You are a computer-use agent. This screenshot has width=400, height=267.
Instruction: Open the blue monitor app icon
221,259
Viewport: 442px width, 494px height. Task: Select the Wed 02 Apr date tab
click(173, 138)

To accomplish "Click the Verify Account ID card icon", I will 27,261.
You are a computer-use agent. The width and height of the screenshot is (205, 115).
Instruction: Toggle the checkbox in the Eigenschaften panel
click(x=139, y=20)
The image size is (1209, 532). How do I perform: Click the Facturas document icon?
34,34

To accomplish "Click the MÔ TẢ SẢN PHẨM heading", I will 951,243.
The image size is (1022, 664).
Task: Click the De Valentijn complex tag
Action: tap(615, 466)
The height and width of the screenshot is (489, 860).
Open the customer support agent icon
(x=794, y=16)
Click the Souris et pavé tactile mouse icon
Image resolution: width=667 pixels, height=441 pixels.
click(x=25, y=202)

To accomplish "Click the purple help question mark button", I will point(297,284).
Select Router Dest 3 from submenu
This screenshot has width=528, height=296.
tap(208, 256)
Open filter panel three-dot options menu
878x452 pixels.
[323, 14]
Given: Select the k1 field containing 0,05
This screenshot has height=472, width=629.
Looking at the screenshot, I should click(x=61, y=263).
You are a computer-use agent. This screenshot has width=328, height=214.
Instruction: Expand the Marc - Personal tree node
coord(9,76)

(Problem to solve):
Write the records out once more, word for word.

(Written solution):
You are a computer-use agent. This screenshot has width=400, height=267.
Instruction: Open the blue monitor app icon
221,259
Viewport: 442px width, 494px height. Task: Select the Wed 02 Apr date tab
click(173, 138)

To accomplish "Click the Verify Account ID card icon", I will 27,261.
You are a computer-use agent. The width and height of the screenshot is (205, 115).
Instruction: Toggle the checkbox in the Eigenschaften panel
click(x=139, y=20)
The image size is (1209, 532). How do I perform: Click the Facturas document icon?
34,34

To accomplish "Click the MÔ TẢ SẢN PHẨM heading", I will 951,243.
The image size is (1022, 664).
Task: Click the De Valentijn complex tag
Action: tap(615, 466)
The height and width of the screenshot is (489, 860).
Open the customer support agent icon
(x=794, y=16)
Click the Souris et pavé tactile mouse icon
Image resolution: width=667 pixels, height=441 pixels.
click(x=25, y=202)

To accomplish "Click the purple help question mark button", I will point(297,284).
Select Router Dest 3 from submenu
This screenshot has width=528, height=296.
tap(208, 256)
Open filter panel three-dot options menu
878x452 pixels.
[323, 14]
Given: Select the k1 field containing 0,05
This screenshot has height=472, width=629.
Looking at the screenshot, I should click(x=61, y=263).
You are a computer-use agent. This screenshot has width=328, height=214.
Instruction: Expand the Marc - Personal tree node
coord(9,76)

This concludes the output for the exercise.